Finding Eigenvalues and Eigenvectors

Section 19.2 Finding Eigenvalues and Eigenvectors

For the square matrix \(A\text{,}\) the eigenvalues and associated eigenvectors are defined by the equation

\begin{equation} A\mathbf{x}=\lambda\mathbf{x}\label{Eq-Eigenvector_definition}\tag{19.2.1} \end{equation}

Thus, we want to find values of \(\lambda\text{,}\) and associated vectors \(\mathbf{x}\text{,}\) that satisfy this equation. To do this, rearrange (19.2.1) to obtain

\begin{equation*} A\mathbf{x}-\lambda\mathbf{x}=\mathbf{0} \end{equation*}

which can be written as

\begin{equation*} A\mathbf{x}-\lambda I\mathbf{x}=\mathbf{0} \end{equation*}

\begin{equation} (A-\lambda I)\mathbf{x}=\mathbf{0}\label{Eq-Eigenvector_definition_with_identity_matrix}\tag{19.2.2} \end{equation}

where \(I\) is the identity matrix of order \(n\text{.}\) Since (19.2.2) is a homogeneous system of linear equations it will only have a non-zero solution when

\begin{equation} \det(A-\lambda I)=0\label{Eq-Eigenvector_definition_with_determinant}\tag{19.2.3} \end{equation}

Definition 19.2.1.

The eigenvalues, \(\lambda\text{,}\) of the \(n\times n\) matrix \(A\) are found by solving the characteristic equation

\begin{equation*} \det(A-\lambda I)=0 \end{equation*}

The eigenvectors of the matrix \(A\) are found by solving the homogeneous linear system of equations

\begin{equation*} (A-\lambda I)\mathbf{x}=\mathbf{0} \end{equation*}

for each eigenvalue \(\lambda\text{.}\)

Example 19.2.2.

Find all eigenvalues and associated eigenvectors for

\begin{equation*} A=\begin{pmatrix} 2 \amp 1 \\ 1 \amp 2 \end{pmatrix} \end{equation*}

Answer.

For \(\lambda=1\text{,}\) the eigenvectors take the form \(\mathbf{x}=t\begin{pmatrix} -1 \\ 1 \end{pmatrix}\text{.}\)

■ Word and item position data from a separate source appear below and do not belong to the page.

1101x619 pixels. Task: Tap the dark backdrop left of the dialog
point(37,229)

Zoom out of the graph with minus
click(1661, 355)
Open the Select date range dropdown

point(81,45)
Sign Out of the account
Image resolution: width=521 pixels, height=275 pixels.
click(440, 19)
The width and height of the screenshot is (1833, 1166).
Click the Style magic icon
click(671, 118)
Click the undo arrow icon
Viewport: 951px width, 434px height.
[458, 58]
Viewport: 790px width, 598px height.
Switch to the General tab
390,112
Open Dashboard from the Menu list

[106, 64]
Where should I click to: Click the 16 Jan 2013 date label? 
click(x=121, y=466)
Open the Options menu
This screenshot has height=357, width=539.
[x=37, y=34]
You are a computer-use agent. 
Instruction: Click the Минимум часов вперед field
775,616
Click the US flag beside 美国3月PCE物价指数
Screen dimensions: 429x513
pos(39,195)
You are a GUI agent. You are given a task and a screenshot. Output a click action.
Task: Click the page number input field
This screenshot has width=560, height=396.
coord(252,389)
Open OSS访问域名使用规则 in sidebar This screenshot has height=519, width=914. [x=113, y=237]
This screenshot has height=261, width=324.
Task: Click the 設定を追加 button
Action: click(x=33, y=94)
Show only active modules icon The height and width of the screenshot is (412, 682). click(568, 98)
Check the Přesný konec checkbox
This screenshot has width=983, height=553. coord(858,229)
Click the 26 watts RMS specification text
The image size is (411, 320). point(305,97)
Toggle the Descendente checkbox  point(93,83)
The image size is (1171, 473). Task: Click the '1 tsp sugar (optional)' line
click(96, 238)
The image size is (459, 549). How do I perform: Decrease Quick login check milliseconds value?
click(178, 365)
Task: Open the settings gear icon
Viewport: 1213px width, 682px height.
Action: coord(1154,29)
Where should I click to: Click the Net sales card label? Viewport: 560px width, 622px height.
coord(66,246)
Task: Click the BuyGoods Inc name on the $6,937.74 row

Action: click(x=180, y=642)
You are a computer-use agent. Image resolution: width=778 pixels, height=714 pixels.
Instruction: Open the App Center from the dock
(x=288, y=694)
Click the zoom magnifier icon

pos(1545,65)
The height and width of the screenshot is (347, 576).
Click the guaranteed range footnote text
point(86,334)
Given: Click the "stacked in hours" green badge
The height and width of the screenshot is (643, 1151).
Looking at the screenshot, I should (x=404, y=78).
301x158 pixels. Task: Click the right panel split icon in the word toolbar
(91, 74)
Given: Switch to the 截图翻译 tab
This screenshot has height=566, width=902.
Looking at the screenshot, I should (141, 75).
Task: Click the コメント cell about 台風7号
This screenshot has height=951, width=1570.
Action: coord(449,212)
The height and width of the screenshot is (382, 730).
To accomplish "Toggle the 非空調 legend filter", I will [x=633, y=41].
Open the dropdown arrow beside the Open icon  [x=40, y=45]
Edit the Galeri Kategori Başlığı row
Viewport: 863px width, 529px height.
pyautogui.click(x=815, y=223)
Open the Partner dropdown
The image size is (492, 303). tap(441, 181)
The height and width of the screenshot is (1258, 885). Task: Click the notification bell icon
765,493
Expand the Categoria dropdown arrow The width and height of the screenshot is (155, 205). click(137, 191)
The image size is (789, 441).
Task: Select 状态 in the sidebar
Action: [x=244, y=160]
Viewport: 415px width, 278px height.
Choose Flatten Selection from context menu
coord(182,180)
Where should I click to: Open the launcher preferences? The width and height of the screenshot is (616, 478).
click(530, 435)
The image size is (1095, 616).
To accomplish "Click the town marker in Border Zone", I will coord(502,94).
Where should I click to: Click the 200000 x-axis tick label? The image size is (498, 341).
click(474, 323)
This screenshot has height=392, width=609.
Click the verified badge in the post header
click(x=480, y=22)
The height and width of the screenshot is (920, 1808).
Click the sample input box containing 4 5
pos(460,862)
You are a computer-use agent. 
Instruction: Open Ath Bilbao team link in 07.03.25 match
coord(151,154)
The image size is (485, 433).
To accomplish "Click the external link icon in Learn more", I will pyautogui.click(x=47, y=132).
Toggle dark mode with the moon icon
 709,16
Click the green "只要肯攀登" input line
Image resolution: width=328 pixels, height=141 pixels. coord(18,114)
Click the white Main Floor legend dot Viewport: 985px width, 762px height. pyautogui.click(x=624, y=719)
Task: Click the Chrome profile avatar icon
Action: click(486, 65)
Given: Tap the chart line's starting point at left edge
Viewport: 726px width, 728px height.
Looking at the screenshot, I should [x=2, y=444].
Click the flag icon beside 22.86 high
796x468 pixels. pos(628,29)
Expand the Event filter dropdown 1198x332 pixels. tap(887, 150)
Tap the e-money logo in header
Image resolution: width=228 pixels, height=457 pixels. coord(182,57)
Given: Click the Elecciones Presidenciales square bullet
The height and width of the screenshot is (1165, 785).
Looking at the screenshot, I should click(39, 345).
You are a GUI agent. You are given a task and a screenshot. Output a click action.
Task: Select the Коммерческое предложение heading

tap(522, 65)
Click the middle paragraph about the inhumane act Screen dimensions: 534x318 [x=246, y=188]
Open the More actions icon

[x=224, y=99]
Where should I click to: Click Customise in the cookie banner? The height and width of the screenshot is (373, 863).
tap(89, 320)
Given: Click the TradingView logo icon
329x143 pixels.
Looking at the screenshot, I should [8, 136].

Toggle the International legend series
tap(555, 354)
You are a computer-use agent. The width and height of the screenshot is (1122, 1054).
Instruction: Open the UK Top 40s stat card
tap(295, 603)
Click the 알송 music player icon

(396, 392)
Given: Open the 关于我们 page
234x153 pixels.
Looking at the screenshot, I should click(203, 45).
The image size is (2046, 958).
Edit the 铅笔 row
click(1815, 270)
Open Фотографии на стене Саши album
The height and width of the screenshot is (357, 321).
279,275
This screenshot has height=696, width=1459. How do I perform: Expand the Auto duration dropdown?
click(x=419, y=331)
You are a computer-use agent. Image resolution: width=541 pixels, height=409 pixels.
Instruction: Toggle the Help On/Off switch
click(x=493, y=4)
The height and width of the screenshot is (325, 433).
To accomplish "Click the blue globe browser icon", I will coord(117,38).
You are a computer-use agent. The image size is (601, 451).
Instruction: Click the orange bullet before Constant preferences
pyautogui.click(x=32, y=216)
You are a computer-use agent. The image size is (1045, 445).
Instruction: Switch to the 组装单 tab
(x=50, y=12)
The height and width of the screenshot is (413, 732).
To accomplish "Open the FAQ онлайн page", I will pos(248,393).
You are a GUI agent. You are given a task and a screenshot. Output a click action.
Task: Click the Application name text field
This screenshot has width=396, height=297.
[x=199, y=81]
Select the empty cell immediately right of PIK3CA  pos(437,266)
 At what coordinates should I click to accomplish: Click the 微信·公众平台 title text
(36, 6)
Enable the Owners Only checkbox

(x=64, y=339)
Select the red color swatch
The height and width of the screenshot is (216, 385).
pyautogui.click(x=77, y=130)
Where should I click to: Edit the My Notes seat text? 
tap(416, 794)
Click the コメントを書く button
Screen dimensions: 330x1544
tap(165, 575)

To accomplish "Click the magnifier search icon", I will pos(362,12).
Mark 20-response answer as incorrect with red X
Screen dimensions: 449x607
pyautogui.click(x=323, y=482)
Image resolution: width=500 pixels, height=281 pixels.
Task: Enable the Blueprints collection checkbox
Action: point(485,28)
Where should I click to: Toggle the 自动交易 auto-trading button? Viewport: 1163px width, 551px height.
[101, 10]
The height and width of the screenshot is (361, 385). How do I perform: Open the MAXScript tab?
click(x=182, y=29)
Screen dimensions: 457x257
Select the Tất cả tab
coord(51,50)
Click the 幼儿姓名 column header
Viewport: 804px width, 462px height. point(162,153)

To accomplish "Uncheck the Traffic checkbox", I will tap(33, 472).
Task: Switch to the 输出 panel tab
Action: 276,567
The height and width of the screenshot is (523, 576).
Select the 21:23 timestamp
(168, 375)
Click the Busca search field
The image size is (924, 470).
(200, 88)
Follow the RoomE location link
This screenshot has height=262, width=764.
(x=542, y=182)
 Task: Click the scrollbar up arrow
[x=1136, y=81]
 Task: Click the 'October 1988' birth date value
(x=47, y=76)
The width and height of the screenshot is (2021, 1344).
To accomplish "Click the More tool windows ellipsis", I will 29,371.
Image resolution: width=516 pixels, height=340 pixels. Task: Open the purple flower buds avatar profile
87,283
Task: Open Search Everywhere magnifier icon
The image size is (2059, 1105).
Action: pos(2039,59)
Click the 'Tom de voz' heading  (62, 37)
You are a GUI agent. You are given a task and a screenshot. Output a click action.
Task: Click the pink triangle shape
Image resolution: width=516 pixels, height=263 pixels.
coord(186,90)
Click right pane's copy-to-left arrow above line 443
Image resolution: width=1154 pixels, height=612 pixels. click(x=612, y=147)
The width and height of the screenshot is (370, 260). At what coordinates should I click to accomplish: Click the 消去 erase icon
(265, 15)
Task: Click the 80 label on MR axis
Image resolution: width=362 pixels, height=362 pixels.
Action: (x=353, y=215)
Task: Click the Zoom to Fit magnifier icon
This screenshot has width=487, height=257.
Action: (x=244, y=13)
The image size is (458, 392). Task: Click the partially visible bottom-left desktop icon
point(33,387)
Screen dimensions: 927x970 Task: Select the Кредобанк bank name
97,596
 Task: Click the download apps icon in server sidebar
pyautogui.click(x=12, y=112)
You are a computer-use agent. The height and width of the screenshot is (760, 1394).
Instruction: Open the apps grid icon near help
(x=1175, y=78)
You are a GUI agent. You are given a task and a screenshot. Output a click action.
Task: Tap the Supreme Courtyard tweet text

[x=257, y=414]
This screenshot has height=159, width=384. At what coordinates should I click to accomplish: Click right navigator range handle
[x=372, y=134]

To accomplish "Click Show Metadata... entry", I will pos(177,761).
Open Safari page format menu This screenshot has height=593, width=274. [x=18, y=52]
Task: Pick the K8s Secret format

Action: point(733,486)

For \(\lambda=3\text{,}\) the eigenvectors take the form \(\mathbf{x}=t\begin{pmatrix} 1 \\ 1 \end{pmatrix}\text{.}\)

Solution.

The eigenvalues, \(\lambda\text{,}\) of \(A\) satisfy the characteristic equation

\begin{equation*} \det(A-\lambda I)=0 \end{equation*}

Since

\begin{equation*} A-\lambda I=\begin{pmatrix} 2\amp 1 \\ 1\amp 2 \end{pmatrix}-\lambda \begin{pmatrix} 1\amp 0 \\ 0\amp 1 \end{pmatrix}=\begin{pmatrix} 2-\lambda \amp 1 \\ 1\amp 2-\lambda \end{pmatrix} \end{equation*}

the characteristic equation is

\begin{align*} \det\begin{pmatrix} 2-\lambda \amp 1 \\ 1\amp 2-\lambda \end{pmatrix} \amp =0\\ (2-\lambda)^2-1 \amp =0\\ \lambda^2-4\lambda+3 \amp =0 \end{align*}

Thus the eigenvalues for \(A\) are

\begin{equation*} \lambda=1 \textrm{ and } \lambda=3 \end{equation*}

To find the eigenvectors associated with each of these eigenvalues we follow the procedure illustrated in Example 19.1.5, i.e. solve the homogeneous system of linear equations

\begin{equation*} (A-\lambda I)\mathbf{x}=\mathbf{0} \end{equation*}

for each eigenvalue.

When \(\lambda=1\) the augmented matrix and its reduced row echelon form are

\begin{equation*} \begin{pmatrix} 1 \amp 1 \amp 0 \\ 1 \amp 1 \amp 0 \end{pmatrix} \sim \begin{pmatrix} 1 \amp 1 \amp 0 \\ 0 \amp 0 \amp 0 \end{pmatrix} \begin{matrix} \\ \hspace{5mm} R_2'=R_2-R_1 \end{matrix} \end{equation*}

Thus, the eigenvectors take the form

\begin{align*} \mathbf{x} \amp =\begin{pmatrix}x_1 \\ x_2\end{pmatrix} \textrm{ where } x_1+x_2=0\\ \Rightarrow \mathbf{x} \amp =\begin{pmatrix} -t \\ t \end{pmatrix}=t\begin{pmatrix} -1 \\ 1 \end{pmatrix} \end{align*}

When \(\lambda=3\) the augmented matrix and its reduced row echelon form are

\begin{equation*} \begin{pmatrix} -1 \amp 1 \amp 0 \\ 1 \amp -1 \amp 0 \end{pmatrix} \sim \begin{pmatrix} -1 \amp 1 \amp 0 \\ 0 \amp 0 \amp 0 \end{pmatrix} \begin{matrix} \\ \hspace{5mm} R_2'=R_2+R_1 \end{matrix} \end{equation*}

Thus, the eigenvectors take the form

\begin{align*} \mathbf{x} \amp =\begin{pmatrix}x_1 \\ x_2\end{pmatrix} \textrm{ where } -x_1+x_2=0\\ \Rightarrow \mathbf{x} \amp =\begin{pmatrix} t \\ t \end{pmatrix}=t\begin{pmatrix} 1 \\ 1 \end{pmatrix} \end{align*}

As always, you can very easily check that these vectors are indeed eigenvectors by performing the matrix multiplication \(A\mathbf{x}\text{.}\)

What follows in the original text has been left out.